Saturday, October 4, 2008

Essential Questions and Connecting to the World

It has been an interesting exercise for my teaching brain to focus my course on essential questions this year. I knew it would be great for the class itself because I had worked with smaller unit questions last year to really good results. What I realized very quickly though was I had to integrate the essential questions into my daily lessons or my students (and probably me too) would forget they even existed. My students are now finishing their first theme (Utopias and Dystopias), and I think the questions are second nature to them. I am curious to see in the next unit if I can be less overt about the questions and if my students will then take over connecting them. I suppose this all goes back to good teaching in general -- a teacher works hard at the start of the year to create the classroom climate that underpins the whole year. Using essential questions turned out to be no different.
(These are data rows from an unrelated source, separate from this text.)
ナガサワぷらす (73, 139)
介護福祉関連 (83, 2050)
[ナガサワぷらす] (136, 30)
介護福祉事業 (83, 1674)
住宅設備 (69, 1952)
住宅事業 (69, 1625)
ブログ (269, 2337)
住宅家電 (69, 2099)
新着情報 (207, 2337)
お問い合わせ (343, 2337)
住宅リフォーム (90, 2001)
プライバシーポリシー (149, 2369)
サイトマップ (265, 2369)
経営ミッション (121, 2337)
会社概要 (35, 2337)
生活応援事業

As we were bringing together our utopia study this week, I was trying to drive home even more directly our question about how reading world literature would make us world citizens who think. So, I told my class that they had seen me bring in real-world connections to our studies through magazine, newspaper, and web articles I had come across. I wanted to let them know that THEY could be the ones doing this. Well, what do you know -- I had two students bring in connections the very next day. We had a great time looking at them -- one is the picture at the opening of this post (she promises she was not moving when she snapped the photo of the car in front of her!) and one was this article.

In the end, all of my students' interesting essential question work and the real-life connections they are making just proves to me again that students will achieve at the level you expect them to. They will do amazing things when they believe you believe they can.

1 comment:

  1. I love the last line of your post. Well, no, I love all of it. I have tried to remember to remind my students about why we are studying short stories--and it has paid off in their writing. I wouldn't have thought to do that without going back to that essential question this year.